Upgrading to v2 will not break existing Classic Central workflows. v2 remains fully backward-compatible with v1 while enabling access to Central and GLP APIs.


Prerequisites

Before running any script, make sure you've completed the Authenticationguide to set up your credentials. The examples below assume you have a token.yaml file in the same directory as your script.

new_central:
  base_url: <api-base-url>
  client_id: <client-id>
  client_secret: <client-secret>

This file provides the authentication credentials required by the SDK to make API calls to Central


Examples

The examples below demonstrate two ways to use PyCentral:

  1. A direct API call using the command() method.
  2. The same operation using a module class.

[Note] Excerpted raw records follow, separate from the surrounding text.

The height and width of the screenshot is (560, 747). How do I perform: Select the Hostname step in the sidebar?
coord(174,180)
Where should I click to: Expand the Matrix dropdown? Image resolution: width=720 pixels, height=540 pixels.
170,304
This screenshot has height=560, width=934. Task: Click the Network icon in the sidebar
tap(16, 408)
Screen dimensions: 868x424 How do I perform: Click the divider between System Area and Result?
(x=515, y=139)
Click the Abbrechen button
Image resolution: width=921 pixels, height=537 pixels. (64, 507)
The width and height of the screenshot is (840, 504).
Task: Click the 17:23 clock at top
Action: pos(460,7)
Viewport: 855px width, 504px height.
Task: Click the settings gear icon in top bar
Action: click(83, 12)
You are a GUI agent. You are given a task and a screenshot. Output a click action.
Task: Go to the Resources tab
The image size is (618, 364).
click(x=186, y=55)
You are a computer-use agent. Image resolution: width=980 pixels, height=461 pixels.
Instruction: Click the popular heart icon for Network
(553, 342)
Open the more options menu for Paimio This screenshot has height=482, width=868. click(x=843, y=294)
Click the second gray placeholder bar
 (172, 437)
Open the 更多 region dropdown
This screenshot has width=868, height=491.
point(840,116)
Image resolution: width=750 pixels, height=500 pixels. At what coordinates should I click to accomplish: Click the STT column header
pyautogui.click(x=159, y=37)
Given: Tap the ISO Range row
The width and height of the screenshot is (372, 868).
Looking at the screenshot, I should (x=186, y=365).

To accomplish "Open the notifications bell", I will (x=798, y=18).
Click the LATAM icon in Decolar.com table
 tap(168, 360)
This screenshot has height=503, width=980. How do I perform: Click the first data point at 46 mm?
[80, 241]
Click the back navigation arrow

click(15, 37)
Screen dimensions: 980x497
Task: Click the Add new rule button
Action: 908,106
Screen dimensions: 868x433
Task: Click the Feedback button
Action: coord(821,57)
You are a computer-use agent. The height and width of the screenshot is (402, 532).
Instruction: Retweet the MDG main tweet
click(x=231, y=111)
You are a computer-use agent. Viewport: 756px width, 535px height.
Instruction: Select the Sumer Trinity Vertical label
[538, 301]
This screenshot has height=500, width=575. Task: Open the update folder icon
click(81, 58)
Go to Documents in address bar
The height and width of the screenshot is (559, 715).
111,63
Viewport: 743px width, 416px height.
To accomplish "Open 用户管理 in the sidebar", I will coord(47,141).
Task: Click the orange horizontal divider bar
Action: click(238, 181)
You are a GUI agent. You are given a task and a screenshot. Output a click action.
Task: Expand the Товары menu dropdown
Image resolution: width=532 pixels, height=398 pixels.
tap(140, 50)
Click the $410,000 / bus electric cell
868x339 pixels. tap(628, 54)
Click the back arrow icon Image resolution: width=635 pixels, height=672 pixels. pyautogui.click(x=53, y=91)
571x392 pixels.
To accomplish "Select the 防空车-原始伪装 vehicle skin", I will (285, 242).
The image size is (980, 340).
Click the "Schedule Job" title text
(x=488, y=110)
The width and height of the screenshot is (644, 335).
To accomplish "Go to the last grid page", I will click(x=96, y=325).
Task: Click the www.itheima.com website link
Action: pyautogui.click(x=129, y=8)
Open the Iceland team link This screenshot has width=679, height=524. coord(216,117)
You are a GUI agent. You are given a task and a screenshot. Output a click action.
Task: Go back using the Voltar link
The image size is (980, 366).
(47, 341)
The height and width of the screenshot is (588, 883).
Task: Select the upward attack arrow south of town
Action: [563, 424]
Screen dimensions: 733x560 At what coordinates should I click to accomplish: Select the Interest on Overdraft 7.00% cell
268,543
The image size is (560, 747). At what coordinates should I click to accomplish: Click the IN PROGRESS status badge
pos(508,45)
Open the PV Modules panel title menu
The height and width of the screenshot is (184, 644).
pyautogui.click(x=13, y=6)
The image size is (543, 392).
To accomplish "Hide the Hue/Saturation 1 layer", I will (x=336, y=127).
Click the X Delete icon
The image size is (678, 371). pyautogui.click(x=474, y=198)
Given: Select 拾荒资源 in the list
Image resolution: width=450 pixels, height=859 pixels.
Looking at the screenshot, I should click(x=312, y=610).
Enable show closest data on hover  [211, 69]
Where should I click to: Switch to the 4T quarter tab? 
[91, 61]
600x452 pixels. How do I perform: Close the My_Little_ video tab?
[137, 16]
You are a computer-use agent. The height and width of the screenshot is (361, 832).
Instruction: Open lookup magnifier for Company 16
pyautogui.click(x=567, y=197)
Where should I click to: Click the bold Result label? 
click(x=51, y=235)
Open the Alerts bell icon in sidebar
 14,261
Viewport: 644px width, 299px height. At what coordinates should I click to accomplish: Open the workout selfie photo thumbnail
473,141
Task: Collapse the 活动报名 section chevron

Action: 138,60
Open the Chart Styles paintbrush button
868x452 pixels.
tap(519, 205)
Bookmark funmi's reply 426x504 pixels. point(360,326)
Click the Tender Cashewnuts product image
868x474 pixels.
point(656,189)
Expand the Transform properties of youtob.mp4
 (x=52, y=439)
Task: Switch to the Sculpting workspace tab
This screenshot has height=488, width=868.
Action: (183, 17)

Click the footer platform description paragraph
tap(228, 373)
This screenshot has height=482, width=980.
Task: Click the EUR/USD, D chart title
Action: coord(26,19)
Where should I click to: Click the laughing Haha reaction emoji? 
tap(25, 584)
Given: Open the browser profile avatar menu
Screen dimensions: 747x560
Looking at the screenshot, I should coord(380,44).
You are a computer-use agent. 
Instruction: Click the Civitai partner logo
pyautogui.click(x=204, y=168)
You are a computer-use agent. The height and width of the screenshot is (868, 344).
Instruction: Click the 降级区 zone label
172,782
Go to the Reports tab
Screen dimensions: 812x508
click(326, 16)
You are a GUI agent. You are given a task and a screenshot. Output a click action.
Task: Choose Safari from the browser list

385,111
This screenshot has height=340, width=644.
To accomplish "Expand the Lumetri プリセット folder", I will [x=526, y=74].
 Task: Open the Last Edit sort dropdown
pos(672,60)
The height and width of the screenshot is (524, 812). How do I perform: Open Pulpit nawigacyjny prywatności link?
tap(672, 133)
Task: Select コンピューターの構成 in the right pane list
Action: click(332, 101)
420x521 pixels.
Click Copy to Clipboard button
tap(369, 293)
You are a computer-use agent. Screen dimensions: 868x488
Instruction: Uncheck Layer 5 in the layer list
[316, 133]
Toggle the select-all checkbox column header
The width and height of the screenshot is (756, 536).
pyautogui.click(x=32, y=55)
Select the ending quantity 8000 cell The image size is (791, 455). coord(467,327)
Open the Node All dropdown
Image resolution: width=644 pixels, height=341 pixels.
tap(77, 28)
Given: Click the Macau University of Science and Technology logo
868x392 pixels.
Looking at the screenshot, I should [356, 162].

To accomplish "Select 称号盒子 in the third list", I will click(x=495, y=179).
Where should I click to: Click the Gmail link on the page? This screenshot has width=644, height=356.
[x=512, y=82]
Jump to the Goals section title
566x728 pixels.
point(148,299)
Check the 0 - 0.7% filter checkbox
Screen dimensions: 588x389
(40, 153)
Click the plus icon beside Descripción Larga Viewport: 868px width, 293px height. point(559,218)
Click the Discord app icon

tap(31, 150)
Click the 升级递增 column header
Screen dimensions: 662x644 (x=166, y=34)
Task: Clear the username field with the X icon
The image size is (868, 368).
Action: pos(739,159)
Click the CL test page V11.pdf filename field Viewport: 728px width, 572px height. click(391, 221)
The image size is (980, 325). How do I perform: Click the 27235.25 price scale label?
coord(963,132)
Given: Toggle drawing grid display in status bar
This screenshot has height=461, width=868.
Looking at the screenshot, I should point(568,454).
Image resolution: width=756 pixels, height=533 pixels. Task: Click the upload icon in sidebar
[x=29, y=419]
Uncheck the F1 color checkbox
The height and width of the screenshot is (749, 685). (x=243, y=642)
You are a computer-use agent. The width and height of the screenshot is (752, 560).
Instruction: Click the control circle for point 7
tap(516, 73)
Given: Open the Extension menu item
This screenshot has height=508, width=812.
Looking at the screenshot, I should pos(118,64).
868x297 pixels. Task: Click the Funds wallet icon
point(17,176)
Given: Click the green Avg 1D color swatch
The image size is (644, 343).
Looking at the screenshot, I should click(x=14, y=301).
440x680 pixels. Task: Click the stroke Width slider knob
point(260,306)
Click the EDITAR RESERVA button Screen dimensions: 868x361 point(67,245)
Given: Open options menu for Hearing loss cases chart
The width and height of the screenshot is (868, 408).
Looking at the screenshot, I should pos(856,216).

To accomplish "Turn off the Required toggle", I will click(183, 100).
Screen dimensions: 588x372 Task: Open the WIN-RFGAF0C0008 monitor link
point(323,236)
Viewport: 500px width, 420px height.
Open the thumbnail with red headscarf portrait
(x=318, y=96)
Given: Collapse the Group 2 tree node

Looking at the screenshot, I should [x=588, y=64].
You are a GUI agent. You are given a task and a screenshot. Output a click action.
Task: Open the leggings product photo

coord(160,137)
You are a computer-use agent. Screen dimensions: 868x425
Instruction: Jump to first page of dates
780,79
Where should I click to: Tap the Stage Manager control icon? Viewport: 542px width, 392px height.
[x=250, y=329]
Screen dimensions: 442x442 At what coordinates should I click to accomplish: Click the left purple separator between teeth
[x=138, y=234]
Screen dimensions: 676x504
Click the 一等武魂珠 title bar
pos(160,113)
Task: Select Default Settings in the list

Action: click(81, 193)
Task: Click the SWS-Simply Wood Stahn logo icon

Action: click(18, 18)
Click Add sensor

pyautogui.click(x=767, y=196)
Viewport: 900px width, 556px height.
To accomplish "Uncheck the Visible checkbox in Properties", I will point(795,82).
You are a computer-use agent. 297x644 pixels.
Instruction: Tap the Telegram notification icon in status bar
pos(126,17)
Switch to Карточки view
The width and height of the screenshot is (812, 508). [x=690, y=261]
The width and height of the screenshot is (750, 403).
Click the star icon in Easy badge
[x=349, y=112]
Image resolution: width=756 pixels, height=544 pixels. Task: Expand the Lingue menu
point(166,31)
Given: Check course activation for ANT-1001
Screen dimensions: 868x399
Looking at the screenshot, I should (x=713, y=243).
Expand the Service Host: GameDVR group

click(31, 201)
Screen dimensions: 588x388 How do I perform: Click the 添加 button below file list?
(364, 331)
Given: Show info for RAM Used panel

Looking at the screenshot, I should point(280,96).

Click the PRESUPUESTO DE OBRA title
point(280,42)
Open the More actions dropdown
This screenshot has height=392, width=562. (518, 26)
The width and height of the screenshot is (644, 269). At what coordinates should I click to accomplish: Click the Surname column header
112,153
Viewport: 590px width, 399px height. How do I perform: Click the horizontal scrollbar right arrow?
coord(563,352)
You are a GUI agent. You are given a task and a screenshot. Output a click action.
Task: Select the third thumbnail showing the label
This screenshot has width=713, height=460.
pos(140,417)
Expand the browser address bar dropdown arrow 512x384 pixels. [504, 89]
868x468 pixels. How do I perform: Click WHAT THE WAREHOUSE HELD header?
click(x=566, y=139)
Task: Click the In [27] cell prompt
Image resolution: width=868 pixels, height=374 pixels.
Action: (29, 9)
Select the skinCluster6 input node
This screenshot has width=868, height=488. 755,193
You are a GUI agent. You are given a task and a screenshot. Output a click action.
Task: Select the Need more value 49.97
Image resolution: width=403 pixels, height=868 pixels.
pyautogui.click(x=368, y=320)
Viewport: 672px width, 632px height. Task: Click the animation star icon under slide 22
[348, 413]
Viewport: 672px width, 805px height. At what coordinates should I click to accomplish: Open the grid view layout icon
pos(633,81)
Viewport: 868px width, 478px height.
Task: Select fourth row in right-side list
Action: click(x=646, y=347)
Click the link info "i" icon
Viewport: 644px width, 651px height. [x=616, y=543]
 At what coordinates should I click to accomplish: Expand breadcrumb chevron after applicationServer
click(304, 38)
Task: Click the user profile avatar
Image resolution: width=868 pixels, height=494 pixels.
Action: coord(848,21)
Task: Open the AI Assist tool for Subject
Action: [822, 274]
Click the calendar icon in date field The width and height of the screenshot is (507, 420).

Start with command() if you're new to PyCentral.

Direct API call with command()

The command method is a part of the base module in PyCentral and acts as a wrapper to make HTTP requests. It can be used to run any API call to Central with full customization. This example uses command() on NewCentralBase to make a direct API call to the device inventory endpoint. This fetches the devices assigned to your Central application.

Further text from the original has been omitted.